Main tremblante et respiration forte, il explore le corps des jeunes femmes dans une proximité gênante au moyen d’une lampe torche. Il se met à genoux devant elles. Leur fait poser une jambe sur son genoux et explore l’entre-jambe, toujours à la recherche de traces de coups, argue-t-il. 

 

"Madame la Présidente, je suis un perfectionniste. Ma manière de procéder est un quadrillage de la personne pour ne rien rater. Cette méthode, je ne la tiens de nulle part, je l’ai mise au point pour être le plus efficace possible" se défend-il, semblant totalement dépourvu des plus élémentaires règles de conventions sociales liées au savoir-être.

 


Jamais sur les hommes
Étonnamment, cette méthode si sophistiquée à ses yeux, il ne l'a jamais pratiquée sur les hommes. 

 

"Trois victimes de violence de sexe masculin qui avaient fait l’objet de photographies, déclaraient que le policier ne leur avait pas demandé de se mettre en sous-vêtements, mais uniquement torse-nu et seulement lorsque la localisation de leurs blessures le justifiait" est-il écrit dans la procédure. 

 

Lorsque la présidente du tribunal lui demande les raisons qui le conduisent à examiner les victimes bien au-delà de l’auscultation des médecins, il répond "que les médecins ont pu passer à côté de quelque chose". 


Lors de la phase d’enquête, ses collègues ont déclaré qu’ils ne demandaient jamais aux victimes de se déshabiller entièrement, qu’ils ne les touchaient jamais et que certains n’utilisaient jamais le bureau du cinquième étage. 


D’autres, frappés du coin du bon sens, estimaient qu’ils auraient fait appel à un collègue de sexe féminin pour réaliser des photographies des parties non visibles sur les corps des victimes.

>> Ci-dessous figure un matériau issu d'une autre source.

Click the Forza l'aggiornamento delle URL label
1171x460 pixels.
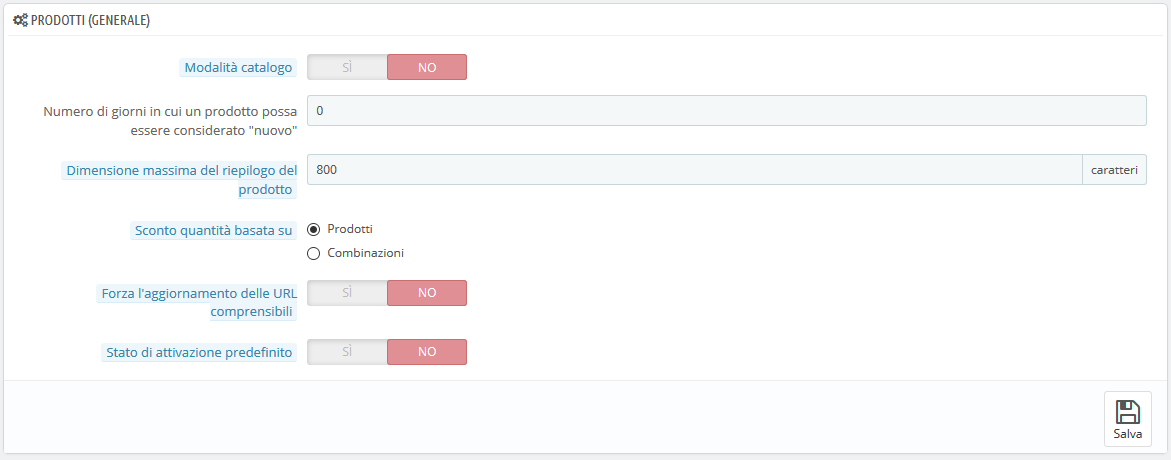point(198,302)
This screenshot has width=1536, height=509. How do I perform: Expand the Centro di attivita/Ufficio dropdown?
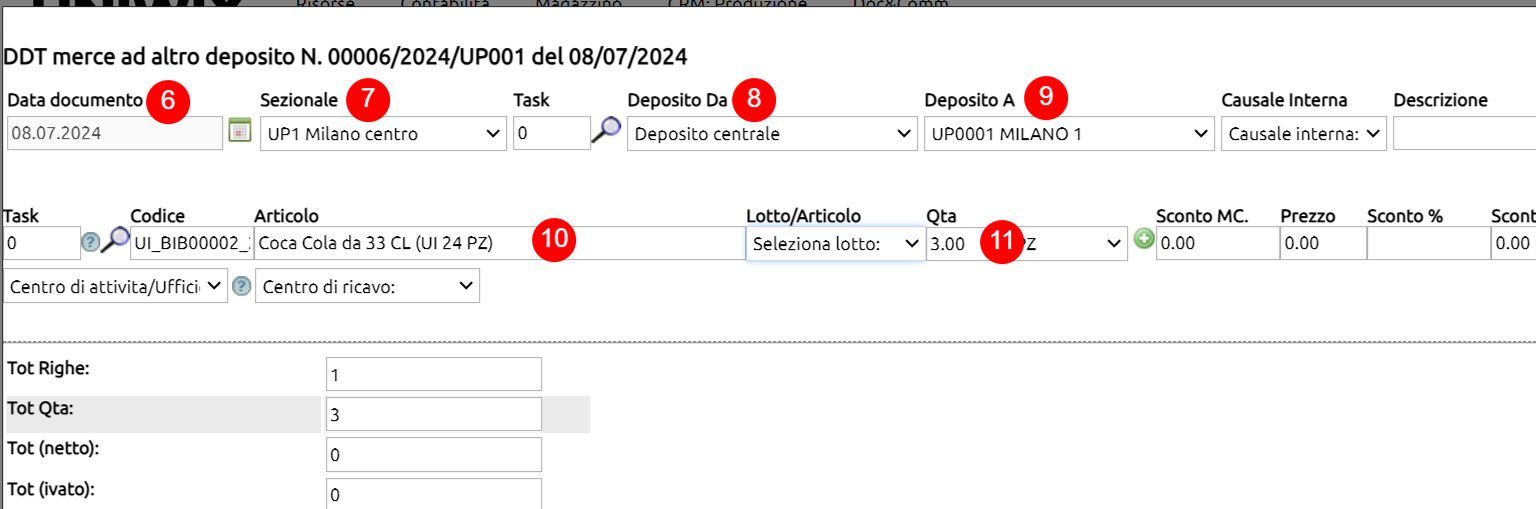tap(116, 286)
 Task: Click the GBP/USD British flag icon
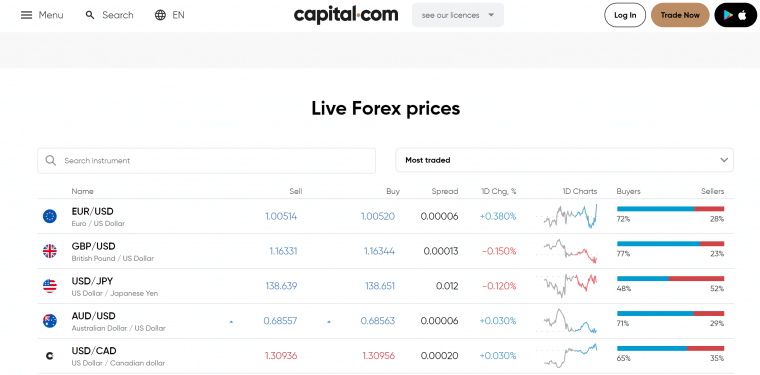[49, 251]
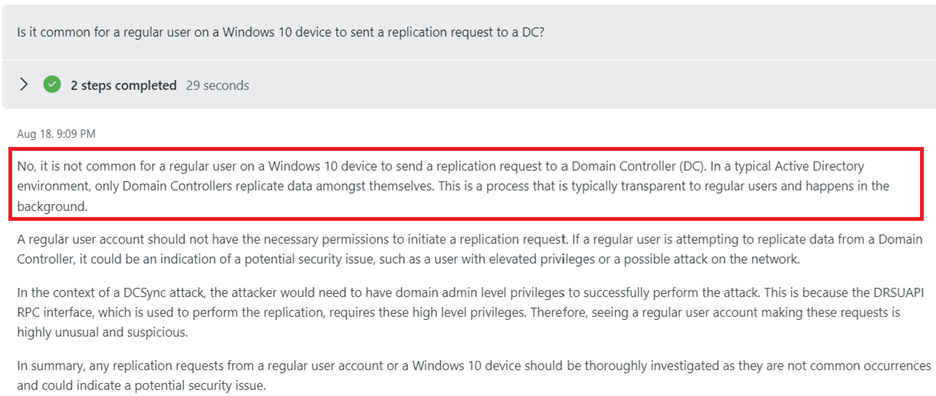Click 'highly unusual and suspicious' text
Screen dimensions: 936x396
(103, 333)

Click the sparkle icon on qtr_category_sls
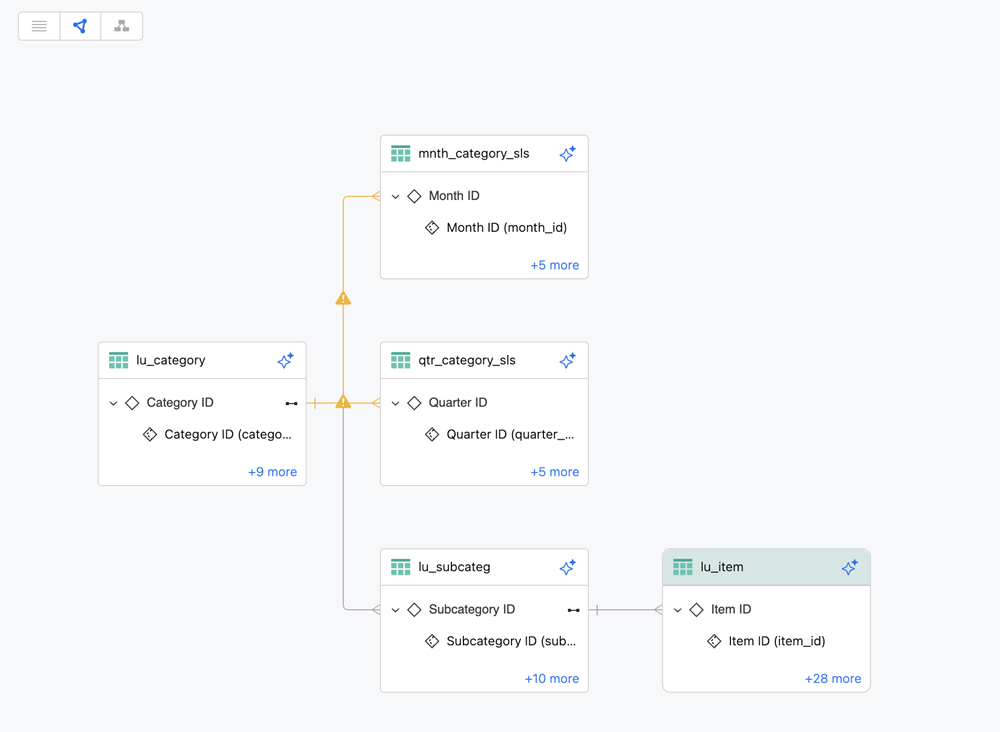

En défense, Fabien Gassaux affirme que sa hiérarchie ne l’a jamais formée en dépit d’une vingtaine de demandes restées sans réponse. Que les collègues de sexe féminin étaient totalement absente de son service.

 

"Y a pas de formation pour ça..."
Me David Metaxas, l’avocat d'une partie civile, a repris au vol l’argument. "La défense  va plaider la faute de la hiérarchie qui n’a pas formé son fonctionnaire. Mais y a pas de formation pour ça. Il n’existe aucune formation pour interdire à un homme d’emmener une jeune femme au 5ème étage d’un commissariat de police dans une salle dont il a les clés et de la faire déshabiller". 

 

Me Metaxas ajoute en référence à la reconversion de Fabien Gassaux dans la sécurité privée depuis son départ de la police : "Vous imaginez une seule femme dans les locaux de sécurité d’un centre commercial privé avec cet homme-là ? Vous en tirerez toutes les conséquences » a-t-il arguer à l’adresse des membres du tribunal. 


Me Hervé Banbanaste, l’avocat d’une autre victime, s’est dit inquiet : "Pas une once de remise en cause. En plus, il se pousse du col. C’est un grand professionnel ! Il est pointilleux et perfectionniste et il veut redevenir policier ! Mais nommez-le à la brigade des moeurs ! Les bras nous en tombent ! La confiance publique, c’est important. Quand on va chez son notaire, son médecin, on fait confiance et cette confiance publique vous l’avez trahie monsieur. On voit ça dans quel pays ? On voit ça dans les pays sans Etat ! »

 

18 mois avec sursis
Le ministère public a requis 18 mois d’emprisonnement, dont 12 avec sursis. Me Gabriel Versini, avocat de Fabien Gasseaux, a débuté sa plaidoirie quelque peu surpris, mais confiant : "18 mois, c’est bien peu..." Il s’attendait à beaucoup plus. Il n’est pas le seul. Délibéré en février.